<<<<

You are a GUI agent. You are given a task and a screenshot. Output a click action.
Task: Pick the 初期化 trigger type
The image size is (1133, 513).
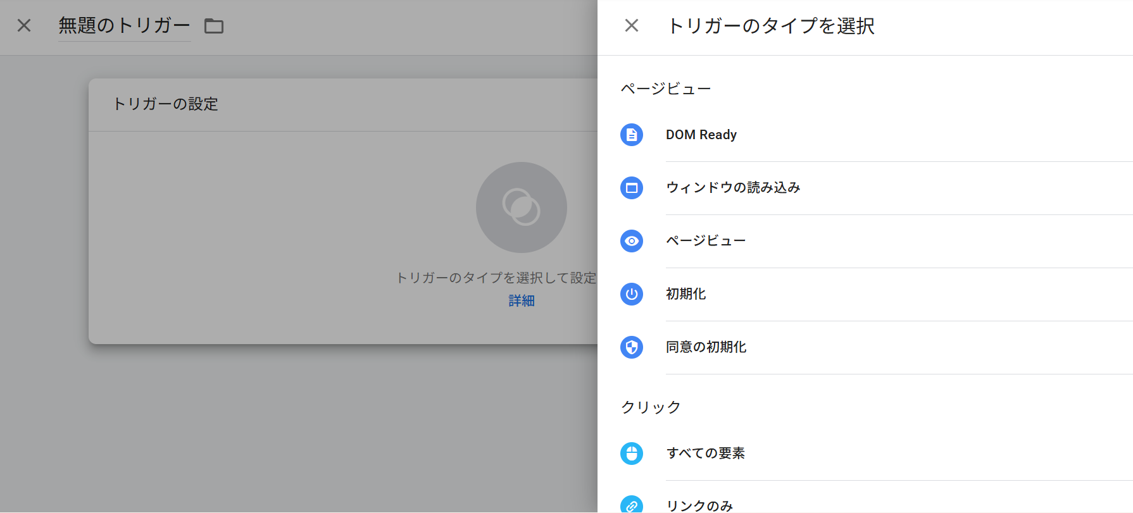685,294
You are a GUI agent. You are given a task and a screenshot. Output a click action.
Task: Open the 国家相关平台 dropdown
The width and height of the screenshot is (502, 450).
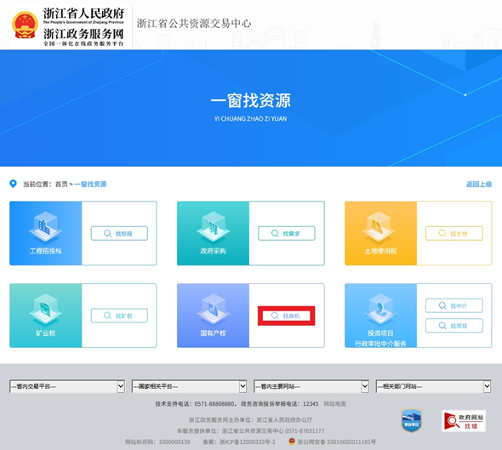point(189,386)
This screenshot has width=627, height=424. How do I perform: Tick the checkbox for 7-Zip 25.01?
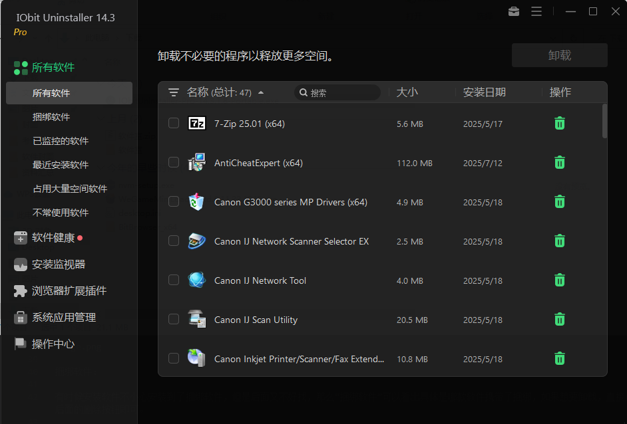[x=174, y=123]
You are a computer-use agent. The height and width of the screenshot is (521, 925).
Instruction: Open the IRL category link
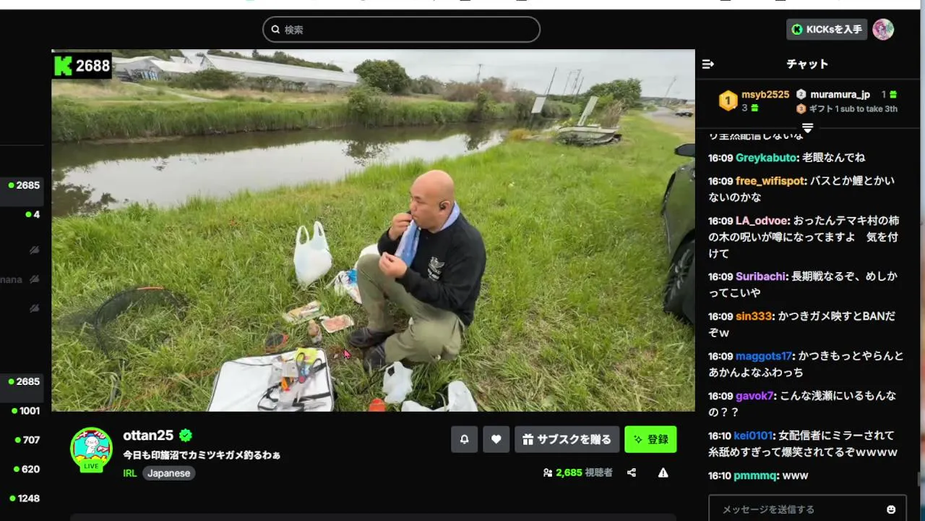tap(130, 473)
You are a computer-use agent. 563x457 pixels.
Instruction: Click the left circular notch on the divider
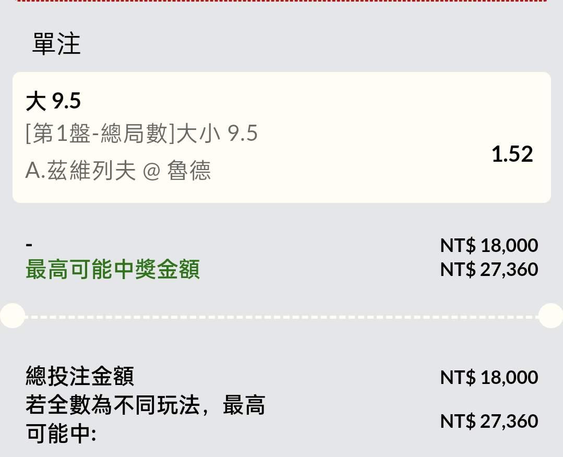[11, 316]
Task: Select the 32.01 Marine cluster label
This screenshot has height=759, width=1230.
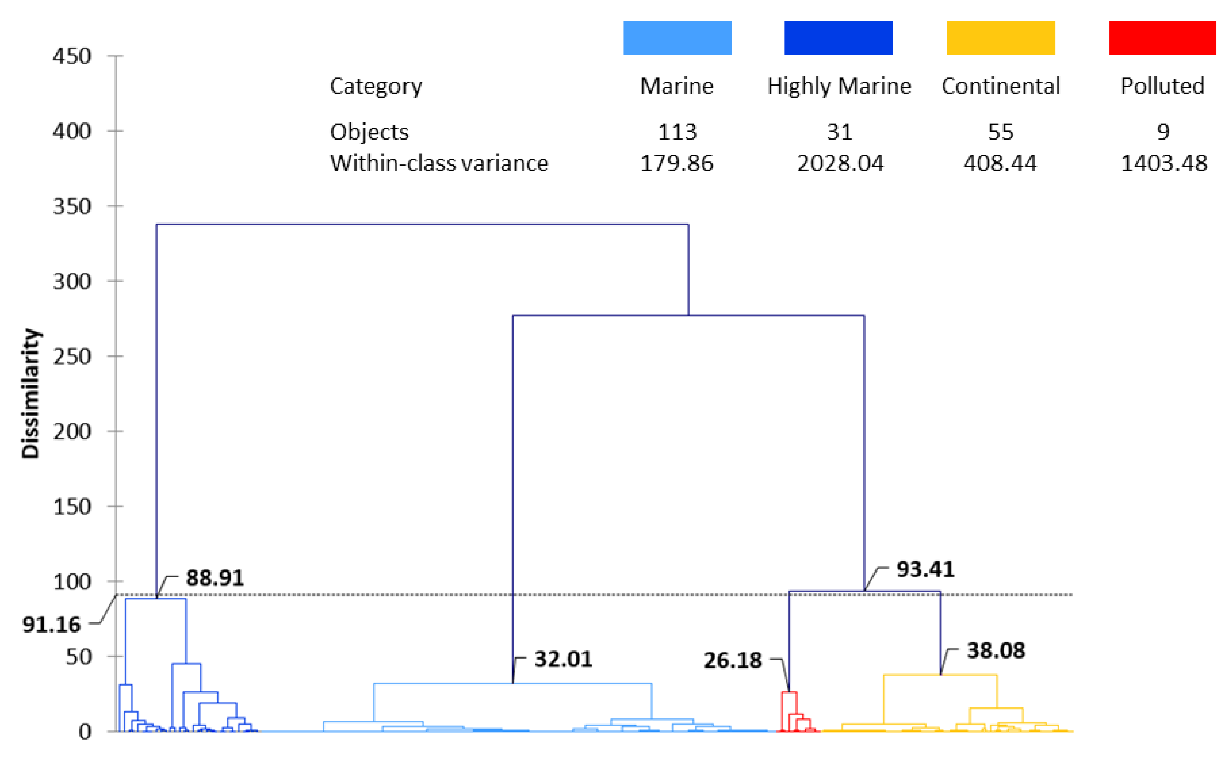Action: 563,659
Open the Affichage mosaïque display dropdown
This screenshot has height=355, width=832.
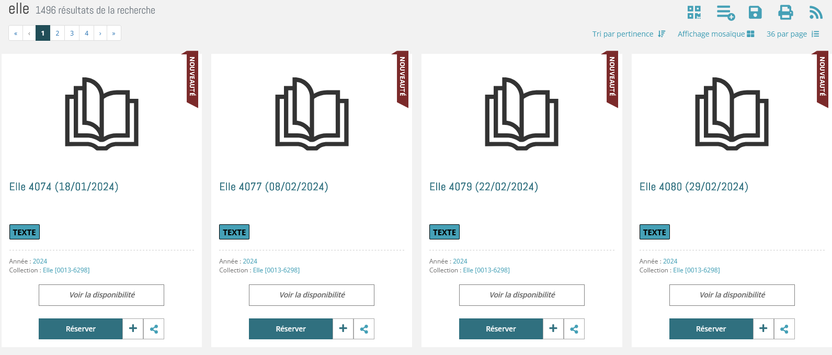pyautogui.click(x=716, y=34)
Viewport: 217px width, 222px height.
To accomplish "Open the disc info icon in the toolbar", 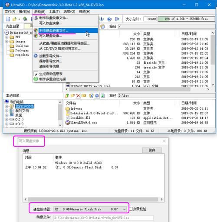I will pyautogui.click(x=102, y=19).
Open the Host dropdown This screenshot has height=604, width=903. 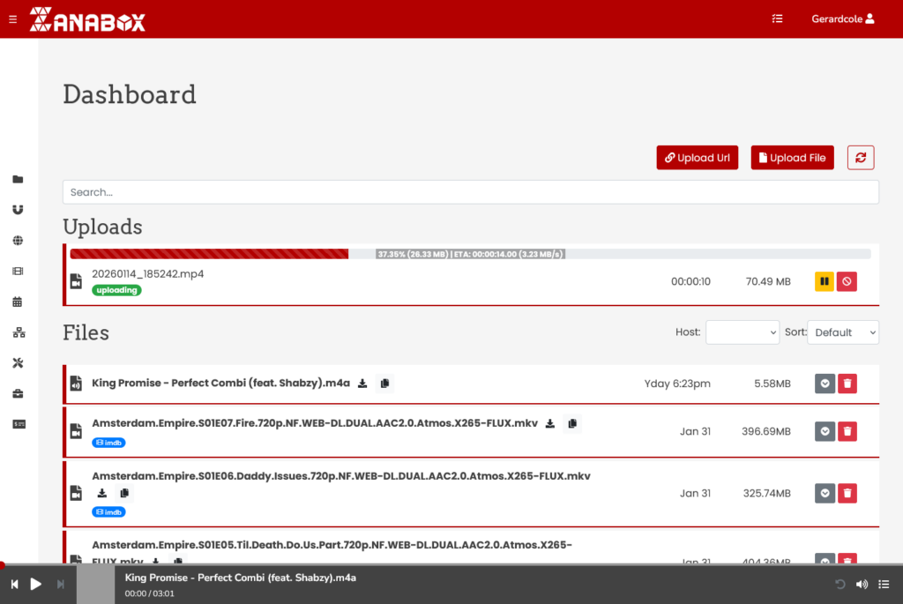[742, 332]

>>>>

Check each line of the listing for "computer", and copy the ones that hold it.

You are a computer-use agent. The height and width of the screenshot is (521, 925).
You are a computer-use agent. 563x457 pixels.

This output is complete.